Bahasa dan Konstruksi Sosial dari Realitas

Konsep utama dalam bab ini adalah : Bahasa. Bagaimana bahasa dapat membentuk sebuah realitas sosial. Beberapa poin pentingnya adalah:
1.      Manusia mengatur dan membangun kehidupan (dunia) dengan cara-cara tertentu
2.      Mereka ‘membangun’ (construct) kehidupan (dunia) dan membangun ‘realitas’
3.      Realitas yang terbangun dinormaliasi dan dinaturalisasi (dialamiahkan) sehingga diterima tanpa syarat (taken for granted)  oleh masyarakat
4.      Masyarakat melupakan bahwa realitas tersebut telah dibangun, dibentuk, dan hal tersebut pun dapat diatur dengan cara-cara yang berbeda-beda
5.      Kita mempelajari dunia melalui bahasa. Bahasa sangat penting dalam pembentukan realaitas dan dalam penyampaian hasil konstruksi tersebut kepada orang lain.

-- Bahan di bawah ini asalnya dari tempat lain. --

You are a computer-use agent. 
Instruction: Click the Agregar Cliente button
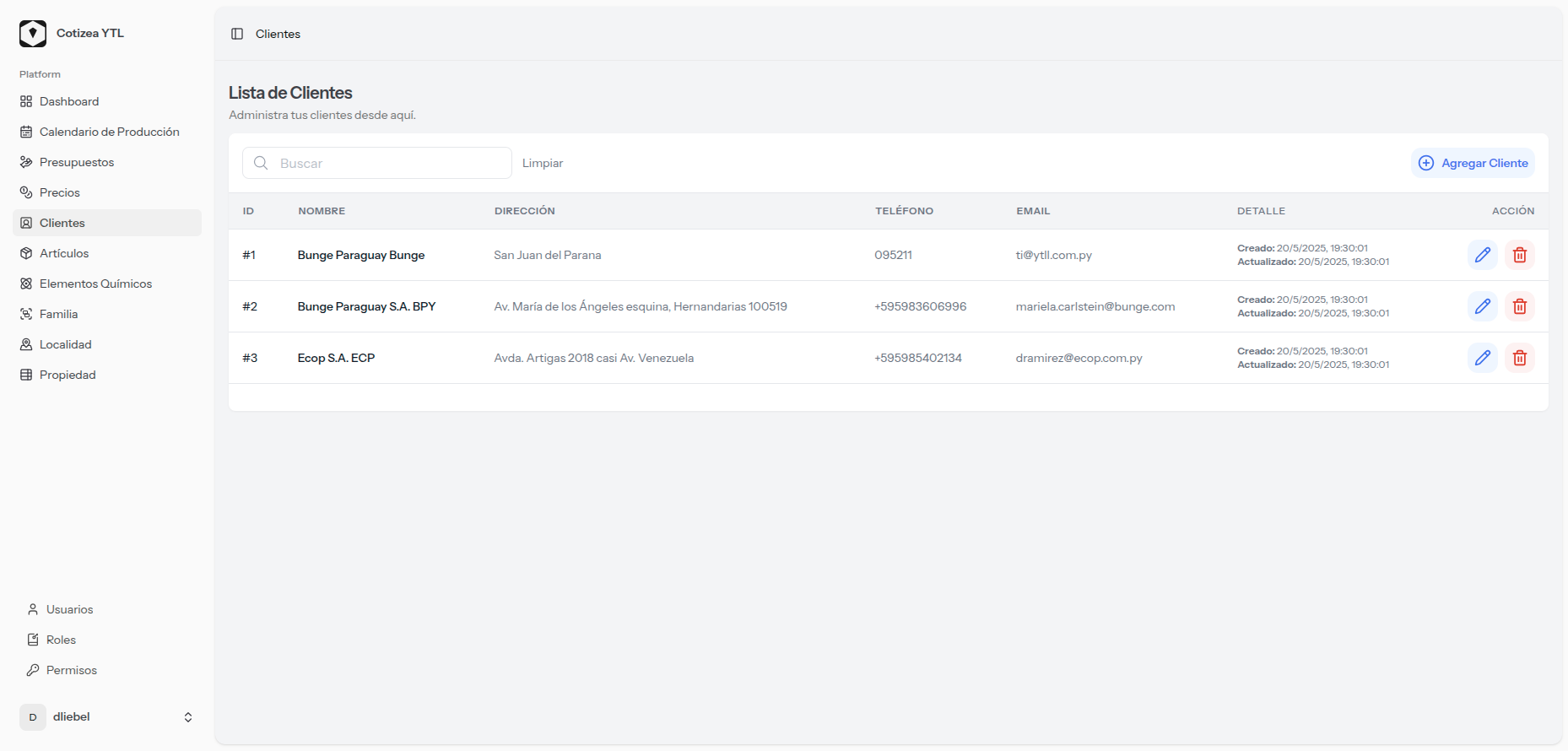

Apa yang ada dalam sebuah Nama? Politik lingustik dalam Penamaan
Terdapat 2 teori yang menjelaskan tentang korelasi antara bahasa dan dunia nyata
1.      Reflective atau Mimetic
Teori ini menyatakan bahwa bahasa hanya menggambarkan dunia nyata, dan memberikan sebutan terhadap sesuatu yang telah ada. Menurut teori ini, manusia melihat dunia nyata dengan cara yang sama, berbagi konsep yang sama, dan bahasa hanya alat untuk mengekspresikan konsep-konsep tersebut dan dunia nyata berdiri sendiri terlepas dari hal-hal tersebut.

2.      Constructionist
Teori ini menyatakan bahwa bahasa tidak menggambarkan dunia sebelumnya. Tetapi bahasa membentuk/membangun dunia nyata melalui penamaan (naming), dan membangun/menciptakan konsep melalui cara kita memahami kehidupan dan dunia nyata. Sehingga, bahasa yang berbeda akan mengakibatkan pemahaman (terhadap dunia nyata) yang berbeda juga. Beda bahasa akan melahirkan arti yang berbeda.
Pandangan kita terhadap dunia seluas kapasitas bahasa yang kita miliki. Kita tidak berbicara bahasa, tetapi bahasa yang berbicara kita. Bahasa membentuk identitas kita, seperti hipotesa dibawah ini:
a.       Bahasa kita menentukan pikiran kita, atau
b.      Bahasa kita hanya mempengaruhi pikiran kita

Nama sebagai contoh dari konstruksi identitas
1.      Bahasa tidaklah natural
Kita memperoleh dan memproduksi bahasa melaui interaksi dan pemahaman kita terhadap kehidupan sehari-hari ketika kita akan mendiskripsikan sesuatu (ide, atau benda) dan kemudian kita memberikan nama terhadapnya untuk mempermudah kita mengingat dan menyederhanakan konsep abstrak tersebut. Penamaan dan penyebutan tersebut (penamaan) merupakan hasil kesepakatan bersama. Walaupun secara harfiah dan leksikal tidak keduanya tidak berhubungan. Misalnya susunan huruf: t-h-o-n-g, deretan huruf tersebut tidak memberikan indikasi: suara, bau, bunyi, rasa yang dapat diasosiasikan dengan sesuatu yang dapat dipakai di kaki. Di Australia ‘thong’ adalah penyebutan (nama) untuk sebuah benda yang dipakai di kaki (dalam bahasa Indonesia disebut dengan konsep ‘sandal’). Tetapi di beberapa tempat, misalnya di US, ‘thong’ adalah nama untuk sejenis pakaian dalam.
Maka, bahasa dapat memiliki arti dan pemahaman yang berbeda-beda dan dapat mengakibatkan bias.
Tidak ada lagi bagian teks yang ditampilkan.